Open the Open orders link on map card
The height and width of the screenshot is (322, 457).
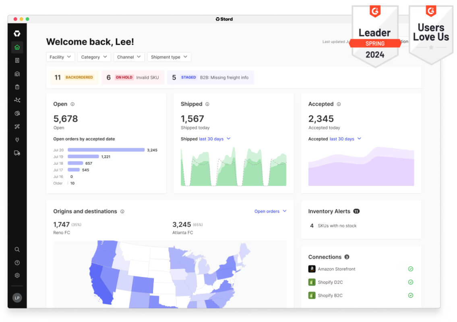click(271, 211)
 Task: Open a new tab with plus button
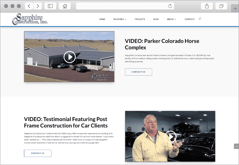(x=235, y=9)
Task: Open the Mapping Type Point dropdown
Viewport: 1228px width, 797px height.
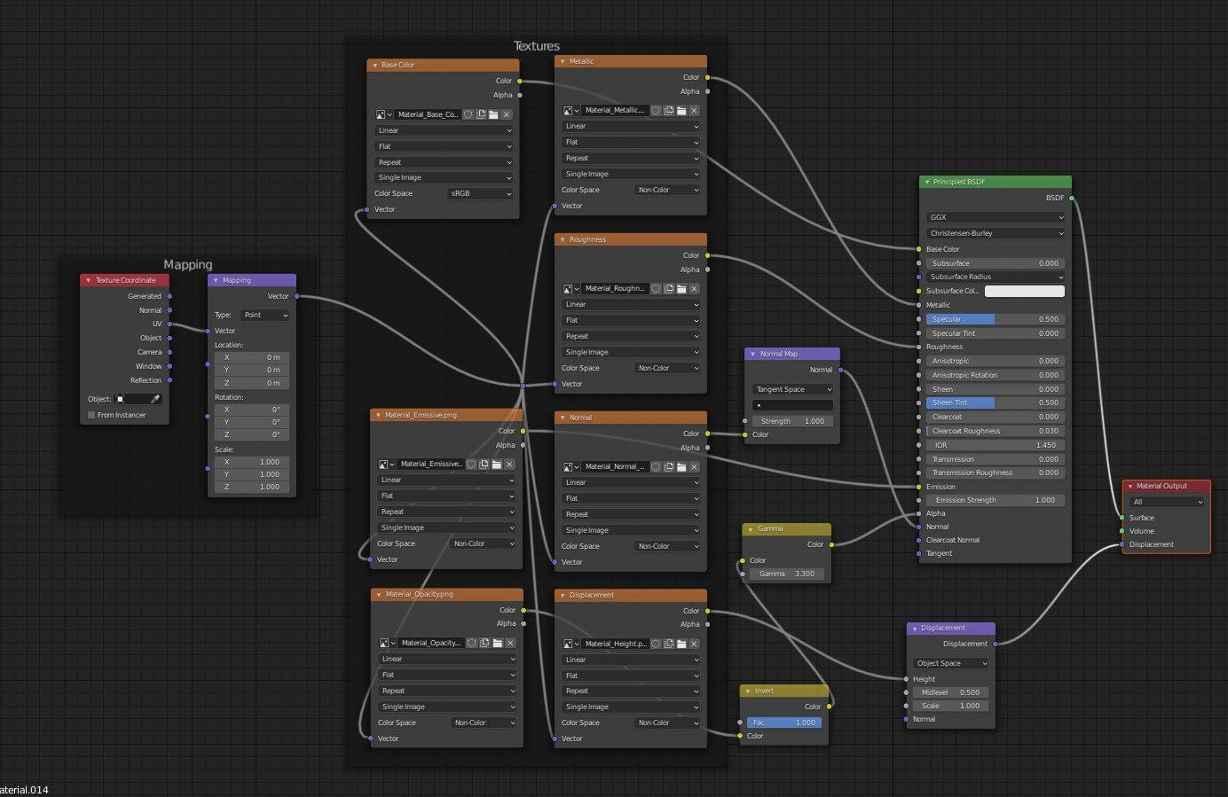Action: pyautogui.click(x=265, y=316)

◆ ◆ ◆ ◆

Your goal
Copy out nothing but text: transcribe the listing exactly and skip each picture.

Answer to this exercise
Open the Open orders link on map card
The height and width of the screenshot is (322, 457).
click(271, 211)
 Task: Open a new tab with plus button
(x=235, y=9)
Task: Open the Mapping Type Point dropdown
Viewport: 1228px width, 797px height.
Action: pyautogui.click(x=265, y=316)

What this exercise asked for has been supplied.